LightGBM version or commit hash: 3.3.5

Command(s) you used to install LightGBM

pip install lightgbm==3.3.5
pandas 1.3.5
numpy 1.21.2

Additional Comments

The same issue was observed on older LightGBM versions (3.2.1, 3.3.2).

damiandraxler commented 1 year ago

@jameslamb Hi, is the description clear enough or shall I provide more information? I do think that this is quite a sever and hidden issue/bug. In fact, as soon as someone trained a model on a loaded LightGBM dataset with categorical columns the model is very likely in deep troubles without the user even noticing it (no warnings or errros). Of course I could also be missing something, any feedback would be very much appreciated. :-) thx

jameslamb commented 1 year ago

Thanks for using LightGBM and reporting this. I've reformatted your question a bit to make it easier to understand... please see https://docs.github.com/en/get-started/writing-on-github/getting-started-with-writing-and-formatting-on-github/basic-writing-and-formatting-syntax for some information about formatting text on GitHub.

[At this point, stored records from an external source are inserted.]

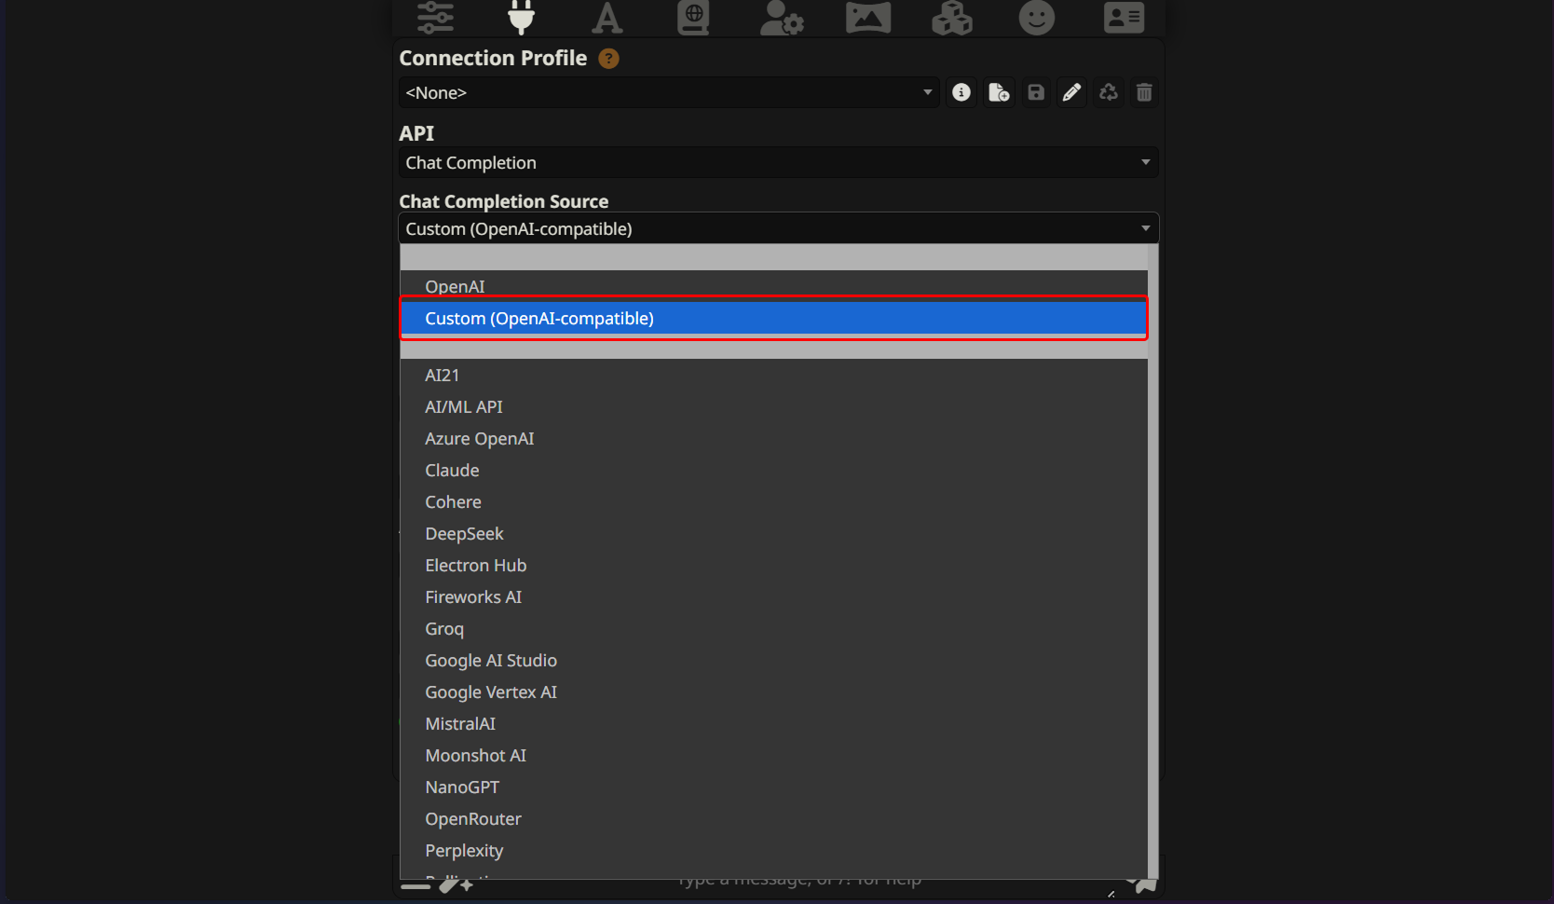This screenshot has height=904, width=1554.
Task: Pick DeepSeek from the dropdown list
Action: 464,534
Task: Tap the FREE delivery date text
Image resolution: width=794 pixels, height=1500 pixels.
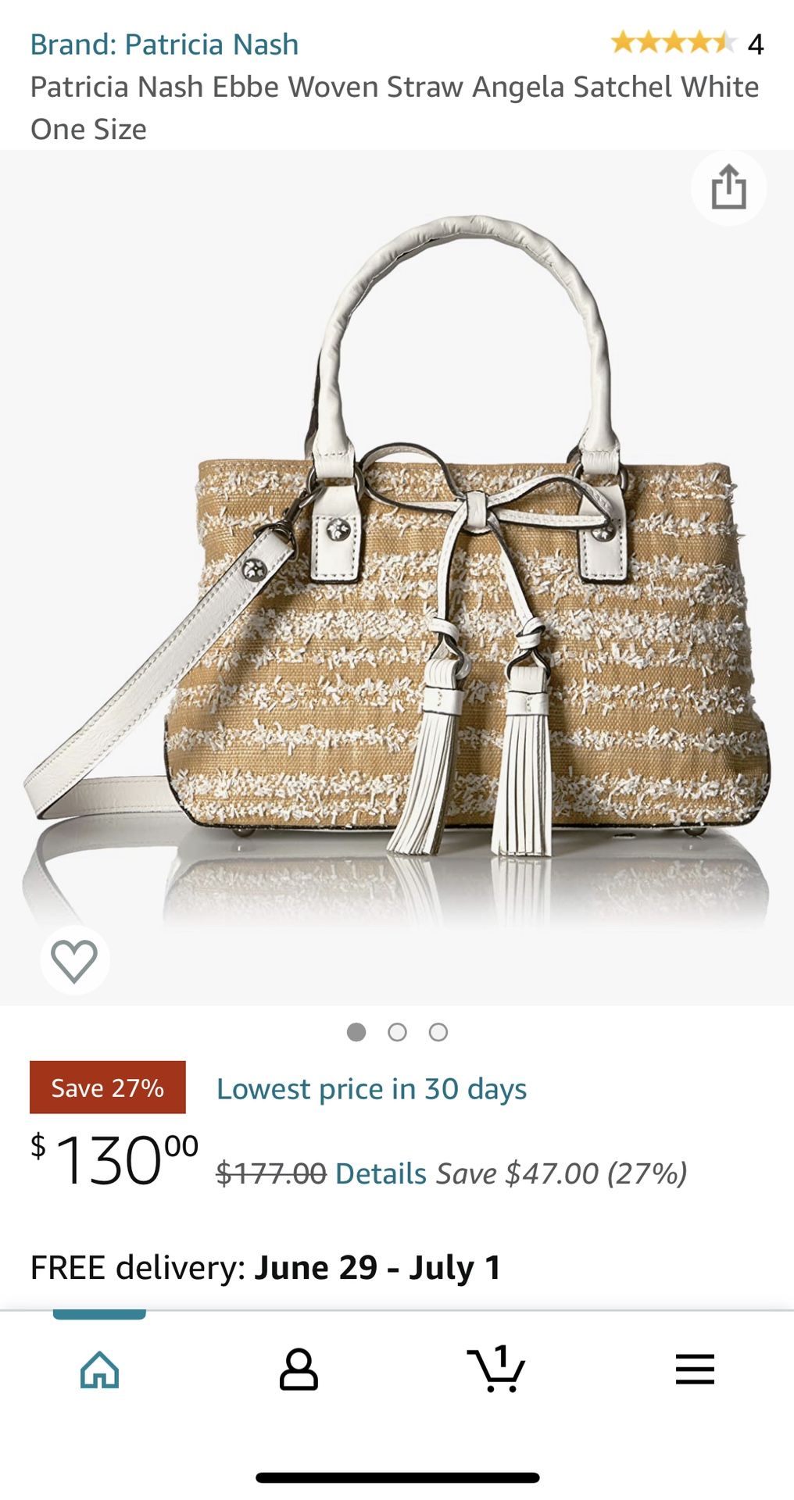Action: [266, 1267]
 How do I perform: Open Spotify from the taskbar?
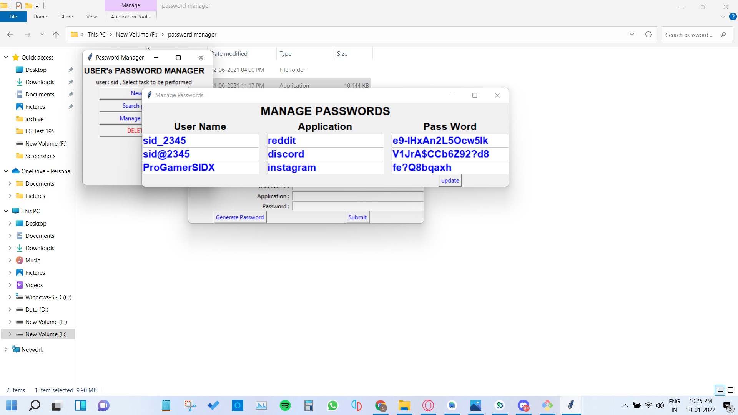point(285,405)
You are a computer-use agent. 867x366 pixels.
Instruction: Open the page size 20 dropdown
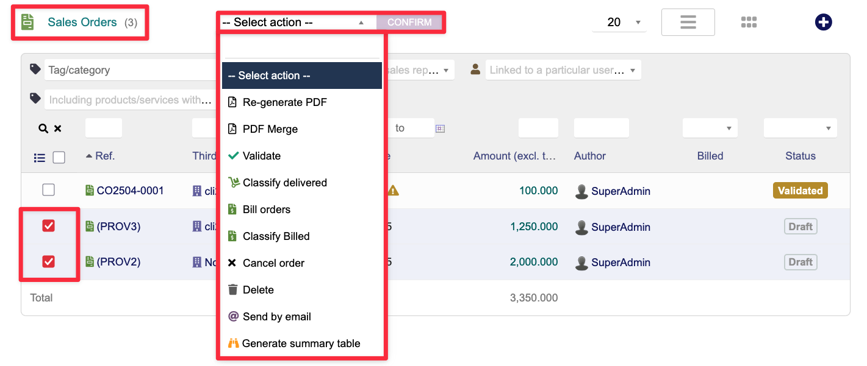tap(619, 23)
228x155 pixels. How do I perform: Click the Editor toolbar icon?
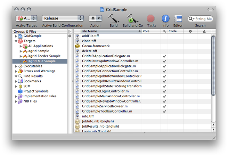178,18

Someone here will get back to you when we have time. Otherwise, the fastest way to resolve this issue is probably to investigate it further yourself.

damiandraxler commented 1 year ago

Thanks for formatting the text. :-)

I have tried to come up with a solution but unfortunately the parts where the categorical features are actually encoded seem to happen in the C++ backend which was beyond my scope.

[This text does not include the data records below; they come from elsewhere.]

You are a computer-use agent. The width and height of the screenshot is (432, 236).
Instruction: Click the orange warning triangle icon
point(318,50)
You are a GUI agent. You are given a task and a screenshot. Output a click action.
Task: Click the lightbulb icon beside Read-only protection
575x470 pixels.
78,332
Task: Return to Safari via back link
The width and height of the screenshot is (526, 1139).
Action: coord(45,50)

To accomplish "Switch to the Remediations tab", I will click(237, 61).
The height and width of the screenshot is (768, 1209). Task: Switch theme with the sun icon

With some hints I could give it another try though. Could you perhaps highlight where exactly in the C++ code the label encoding is happening both in the LightGBM Dataset and the train (or the predict function) call?

jmoralez commented 1 year ago

Hey @damiandraxler. The encoding is done in the wrappers. For python it uses the codes of the categorical features and stores them in the pandas_categorical attribute. However these encodings are lost when saving to binary (it stores the encoded features), which is why you see a difference.

For example in your train the mapping is A -> 0, B -> 1, C -> 2, D -> 3, but when you load it back from disk and use new categories the mapping becomes B -> 0, D -> 1, similarly for the AA, B, D categories.

You can get your example to yield the same results by storing and restoring the mappings like so:

train_lgb = lgb.Dataset(
    train_data.drop(columns=["target"]),
    label=train_data["target"],
    categorical_feature=categorical_features,
)
train_lgb.save_binary('train_lgb.bin')
mappings = train_lgb.pandas_categorical  # store mapping
print(mappings) # [['A', 'B', 'C', 'D']]
del train_lgb
train_lgb = lgb.Dataset('train_lgb.bin')
train_lgb.pandas_categorical = mappings
model = lgb.train(params, train_lgb)

which I agree is far from optimal. I'm not sure if categorical features were originally considered when saving the dataset but we'd need to store these mappings in the file to be able to restore them on load.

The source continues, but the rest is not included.